- THE REQUEST:
According to the article on jail phone rates, what share of the correctional-phone services market does Global Tel*Link hold?

**** DOCUMENT TEXT

Friday, November 16, 2012

Feds may belatedly regulate rates on jail phone calls

According to Bloomberg News ("Prison phone rate cuts considered by US regulators," Nov. 15), "U.S. regulators are considering rate caps and other steps to lower jailhouse telephone rates." This primarily affects just two companies, because the nationwide market for jail and prison phone services:
is dominated by two private equity-backed companies, Global Tel*Link Corp. and Securus Technologies Inc.

Castle Harlan Inc., which owns Securus, declined to comment, Michael Millican, a spokesman, said in an e-mail. Caroline Harris, a spokeswoman for Global Tel*Link owner American Securities, in an e-mail declined to comment.

The companies bid for exclusive contracts to provide telephone service, agreeing to pay as much as two-thirds of calling charges to government or private prison operators. Those commissions can drive fees to levels that make it difficult for prisoners to maintain contact with spouses, children and parents. ...

Global Tel*Link, based in Mobile, Alabama, has about 50 percent of the correctional-phone services market, followed by Securus with almost 30 percent, according to Standard & Poor’s.

********
**** DATASET

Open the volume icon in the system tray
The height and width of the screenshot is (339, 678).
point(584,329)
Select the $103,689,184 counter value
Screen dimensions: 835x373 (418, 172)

********

- REPLY TO THE TASK:
About 50 percent, according to Standard & Poor’s.